Of the entries below, return only those lines from the line with "The width and height of the screenshot is (1191, 1008)." to the line with "Task: Open the 运行 menu", exactly, both included.

═════ DATA

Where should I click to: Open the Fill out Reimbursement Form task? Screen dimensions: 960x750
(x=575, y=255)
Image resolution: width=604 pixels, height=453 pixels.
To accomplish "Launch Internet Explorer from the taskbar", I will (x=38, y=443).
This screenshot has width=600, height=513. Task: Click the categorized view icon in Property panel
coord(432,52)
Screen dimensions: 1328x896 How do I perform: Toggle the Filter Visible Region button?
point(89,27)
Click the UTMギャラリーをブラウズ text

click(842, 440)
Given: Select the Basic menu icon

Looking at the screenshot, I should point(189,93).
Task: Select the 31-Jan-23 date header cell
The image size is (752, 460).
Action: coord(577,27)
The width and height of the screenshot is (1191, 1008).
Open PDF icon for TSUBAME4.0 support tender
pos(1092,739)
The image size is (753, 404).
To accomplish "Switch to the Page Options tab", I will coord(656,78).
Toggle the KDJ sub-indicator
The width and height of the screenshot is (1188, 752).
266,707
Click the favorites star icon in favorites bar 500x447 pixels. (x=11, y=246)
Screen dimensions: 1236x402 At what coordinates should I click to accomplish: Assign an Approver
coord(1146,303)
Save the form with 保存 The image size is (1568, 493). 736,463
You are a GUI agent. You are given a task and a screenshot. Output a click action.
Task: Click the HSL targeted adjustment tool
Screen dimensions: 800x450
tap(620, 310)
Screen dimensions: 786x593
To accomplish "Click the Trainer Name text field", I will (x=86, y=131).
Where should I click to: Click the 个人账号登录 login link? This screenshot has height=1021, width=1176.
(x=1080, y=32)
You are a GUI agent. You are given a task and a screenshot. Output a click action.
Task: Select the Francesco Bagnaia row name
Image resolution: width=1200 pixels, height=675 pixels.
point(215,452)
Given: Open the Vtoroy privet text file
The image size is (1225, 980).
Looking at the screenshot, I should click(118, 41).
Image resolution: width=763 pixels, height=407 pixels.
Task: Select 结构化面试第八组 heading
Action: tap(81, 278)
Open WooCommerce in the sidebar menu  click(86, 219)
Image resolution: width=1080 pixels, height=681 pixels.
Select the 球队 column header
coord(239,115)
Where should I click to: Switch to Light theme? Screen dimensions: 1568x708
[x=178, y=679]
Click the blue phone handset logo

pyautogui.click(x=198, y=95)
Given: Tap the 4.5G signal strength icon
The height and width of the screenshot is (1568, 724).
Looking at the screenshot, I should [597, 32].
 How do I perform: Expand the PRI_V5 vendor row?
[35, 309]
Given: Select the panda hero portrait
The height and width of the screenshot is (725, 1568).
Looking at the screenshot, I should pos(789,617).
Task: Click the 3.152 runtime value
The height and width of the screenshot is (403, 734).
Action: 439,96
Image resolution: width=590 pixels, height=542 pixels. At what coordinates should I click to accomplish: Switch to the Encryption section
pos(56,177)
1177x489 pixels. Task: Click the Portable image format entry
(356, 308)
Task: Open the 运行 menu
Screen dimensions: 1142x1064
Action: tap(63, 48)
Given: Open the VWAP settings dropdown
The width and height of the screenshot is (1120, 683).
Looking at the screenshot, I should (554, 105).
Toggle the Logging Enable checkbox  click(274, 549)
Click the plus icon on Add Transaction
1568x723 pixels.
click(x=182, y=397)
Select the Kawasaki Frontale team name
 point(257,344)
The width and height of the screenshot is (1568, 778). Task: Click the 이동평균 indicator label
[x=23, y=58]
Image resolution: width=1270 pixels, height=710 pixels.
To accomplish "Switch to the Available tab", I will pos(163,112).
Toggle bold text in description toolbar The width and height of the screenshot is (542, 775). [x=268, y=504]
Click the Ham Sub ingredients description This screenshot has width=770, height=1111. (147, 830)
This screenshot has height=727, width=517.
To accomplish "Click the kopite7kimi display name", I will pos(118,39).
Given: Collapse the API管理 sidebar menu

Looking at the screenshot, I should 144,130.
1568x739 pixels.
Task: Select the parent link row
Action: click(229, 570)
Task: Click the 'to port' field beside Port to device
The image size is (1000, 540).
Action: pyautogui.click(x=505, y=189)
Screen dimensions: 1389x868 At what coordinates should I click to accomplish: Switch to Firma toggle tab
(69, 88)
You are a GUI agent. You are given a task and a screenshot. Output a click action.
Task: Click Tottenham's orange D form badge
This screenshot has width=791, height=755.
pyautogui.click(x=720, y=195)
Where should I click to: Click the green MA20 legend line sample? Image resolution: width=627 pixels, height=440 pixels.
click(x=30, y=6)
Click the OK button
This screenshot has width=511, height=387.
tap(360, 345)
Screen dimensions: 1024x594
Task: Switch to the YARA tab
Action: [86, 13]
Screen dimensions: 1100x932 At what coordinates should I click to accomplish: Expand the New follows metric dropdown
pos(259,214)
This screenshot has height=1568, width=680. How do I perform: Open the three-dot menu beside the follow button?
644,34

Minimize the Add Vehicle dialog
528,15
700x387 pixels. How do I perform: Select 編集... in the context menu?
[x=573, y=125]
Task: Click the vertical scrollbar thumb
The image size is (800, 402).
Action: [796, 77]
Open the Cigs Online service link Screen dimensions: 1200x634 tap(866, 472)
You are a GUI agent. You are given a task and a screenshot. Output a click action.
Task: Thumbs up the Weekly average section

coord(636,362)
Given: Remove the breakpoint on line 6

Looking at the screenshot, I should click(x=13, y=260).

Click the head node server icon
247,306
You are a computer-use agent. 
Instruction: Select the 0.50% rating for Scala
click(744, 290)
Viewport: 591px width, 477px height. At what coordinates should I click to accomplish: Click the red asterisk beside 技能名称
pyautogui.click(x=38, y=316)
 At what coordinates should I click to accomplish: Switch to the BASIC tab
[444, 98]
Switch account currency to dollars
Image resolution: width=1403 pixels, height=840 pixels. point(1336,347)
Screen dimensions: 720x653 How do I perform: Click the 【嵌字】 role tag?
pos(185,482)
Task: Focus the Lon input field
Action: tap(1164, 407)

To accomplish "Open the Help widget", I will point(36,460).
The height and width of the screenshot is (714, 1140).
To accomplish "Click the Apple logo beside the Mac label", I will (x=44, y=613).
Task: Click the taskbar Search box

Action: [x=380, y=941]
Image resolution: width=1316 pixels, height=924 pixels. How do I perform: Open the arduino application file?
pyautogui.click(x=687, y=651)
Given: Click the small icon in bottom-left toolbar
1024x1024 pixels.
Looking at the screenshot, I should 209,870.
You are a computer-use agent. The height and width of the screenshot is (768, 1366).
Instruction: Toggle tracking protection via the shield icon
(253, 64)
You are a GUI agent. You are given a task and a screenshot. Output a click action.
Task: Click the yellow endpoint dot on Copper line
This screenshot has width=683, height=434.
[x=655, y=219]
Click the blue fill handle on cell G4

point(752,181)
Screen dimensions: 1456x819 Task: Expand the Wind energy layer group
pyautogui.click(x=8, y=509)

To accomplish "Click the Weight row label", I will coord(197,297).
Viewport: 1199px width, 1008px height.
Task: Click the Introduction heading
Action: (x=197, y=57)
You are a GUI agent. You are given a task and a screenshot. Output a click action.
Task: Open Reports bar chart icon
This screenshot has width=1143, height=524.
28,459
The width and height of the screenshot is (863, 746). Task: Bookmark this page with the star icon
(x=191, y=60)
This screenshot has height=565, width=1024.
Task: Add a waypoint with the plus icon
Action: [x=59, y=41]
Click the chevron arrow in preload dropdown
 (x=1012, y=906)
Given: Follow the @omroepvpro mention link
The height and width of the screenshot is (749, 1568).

══════════

• ANSWER BOX:
The width and height of the screenshot is (1191, 1008).
Open PDF icon for TSUBAME4.0 support tender
pos(1092,739)
The image size is (753, 404).
To accomplish "Switch to the Page Options tab", I will coord(656,78).
Toggle the KDJ sub-indicator
The width and height of the screenshot is (1188, 752).
266,707
Click the favorites star icon in favorites bar 500x447 pixels. (x=11, y=246)
Screen dimensions: 1236x402 At what coordinates should I click to accomplish: Assign an Approver
coord(1146,303)
Save the form with 保存 The image size is (1568, 493). 736,463
You are a GUI agent. You are given a task and a screenshot. Output a click action.
Task: Click the HSL targeted adjustment tool
Screen dimensions: 800x450
tap(620, 310)
Screen dimensions: 786x593
To accomplish "Click the Trainer Name text field", I will (x=86, y=131).
Where should I click to: Click the 个人账号登录 login link? This screenshot has height=1021, width=1176.
(x=1080, y=32)
You are a GUI agent. You are given a task and a screenshot. Output a click action.
Task: Select the Francesco Bagnaia row name
Image resolution: width=1200 pixels, height=675 pixels.
point(215,452)
Given: Open the Vtoroy privet text file
The image size is (1225, 980).
Looking at the screenshot, I should click(118, 41).
Image resolution: width=763 pixels, height=407 pixels.
Task: Select 结构化面试第八组 heading
Action: tap(81, 278)
Open WooCommerce in the sidebar menu  click(86, 219)
Image resolution: width=1080 pixels, height=681 pixels.
Select the 球队 column header
coord(239,115)
Where should I click to: Switch to Light theme? Screen dimensions: 1568x708
[x=178, y=679]
Click the blue phone handset logo

pyautogui.click(x=198, y=95)
Given: Tap the 4.5G signal strength icon
The height and width of the screenshot is (1568, 724).
Looking at the screenshot, I should [597, 32].
 How do I perform: Expand the PRI_V5 vendor row?
[35, 309]
Given: Select the panda hero portrait
The height and width of the screenshot is (725, 1568).
Looking at the screenshot, I should pos(789,617).
Task: Click the 3.152 runtime value
The height and width of the screenshot is (403, 734).
Action: 439,96
Image resolution: width=590 pixels, height=542 pixels. At what coordinates should I click to accomplish: Switch to the Encryption section
pos(56,177)
1177x489 pixels. Task: Click the Portable image format entry
(356, 308)
Task: Open the 运行 menu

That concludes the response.